Dice Average Calculator

Enter how many dice you roll and how many sides each die has. The calculator returns the expected total, variance, and standard deviation of the roll.

Expected Total

7.00

E[X] for 2d6

Variance

5.83

σ² of the total

Std. Deviation

2.42

σ of the total

Rolling 2d6 has an expected total of 7.00 with possible outcomes from 2 to 12.

How to Use This Calculator

  1. Enter the number of identical dice you plan to roll.
  2. Specify how many equally likely faces each die has (e.g., 6 for a standard die).
  3. Review the expected total, variance, and standard deviation for the combined roll.
  4. Use the range to understand the minimum and maximum possible outcomes.

Formula

E[die] = (1 + s) / 2

Var[die] = (s² − 1) / 12

E[total] = n · E[die]

Var[total] = n · Var[die]

These formulas assume fair dice with outcomes 1 through s. Because the dice are independent, expectations and variances add.

Full Description

Dice games rely on expected values to evaluate strategies. Knowing the average outcome of a roll helps you judge risk and reward across board games, tabletop RPGs, or probability exercises. Because each die is uniform, the expected value is simply the midpoint between the smallest and largest face. Adding more dice multiplies the expectation while also increasing variance.

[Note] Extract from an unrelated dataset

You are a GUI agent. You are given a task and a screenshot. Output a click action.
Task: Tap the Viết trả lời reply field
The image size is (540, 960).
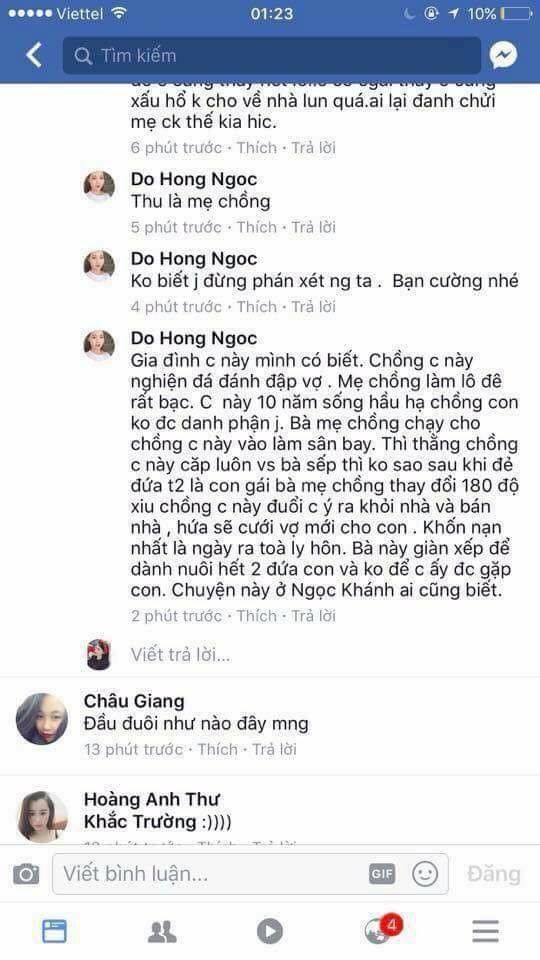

The variance and standard deviation quantify spread: more dice smooth out the distribution, making extreme totals less likely. Use these metrics to compare different dice pools and understand how random variation affects gameplay.

Frequently Asked Questions

Can I mix dice with different sides?

This calculator assumes all dice are identical. For mixed dice, compute each die's expectation separately and add the results.

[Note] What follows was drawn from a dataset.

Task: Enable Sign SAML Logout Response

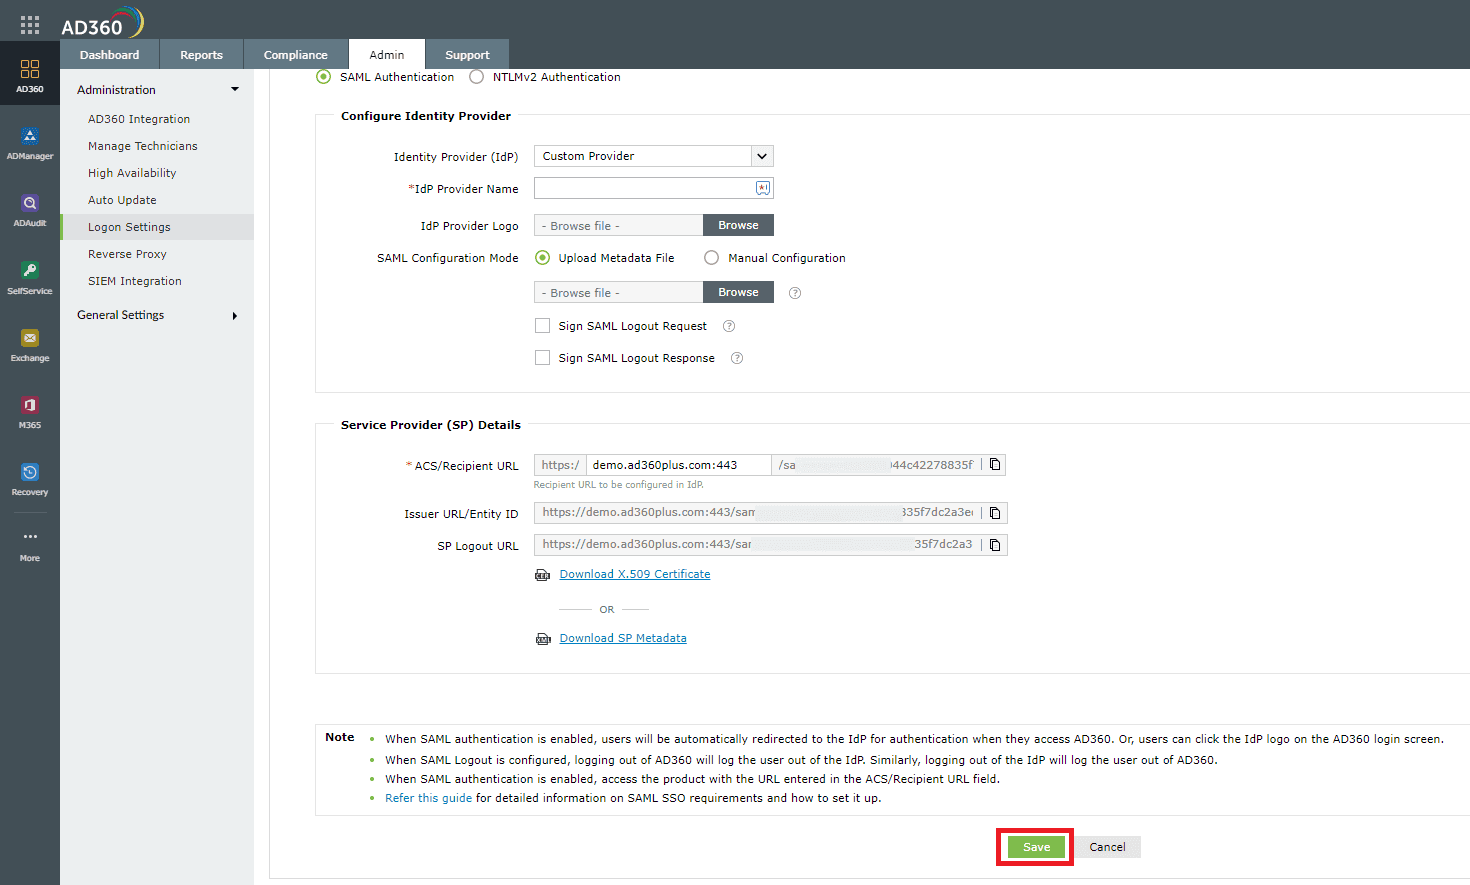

What happens with loaded dice?

Loaded dice break the uniform assumption. You would need the probability of each face to compute a weighted expectation instead of using (s + 1)/2.

Why does variance matter?

Variance indicates how spread out the totals are. High variance means more volatility; low variance implies more consistent outcomes around the mean.

Can I use this for percentile dice?

Yes. Set sides per die to 100 for a d100, or to 10 if you roll two d10s and interpret one as tens and the other as ones.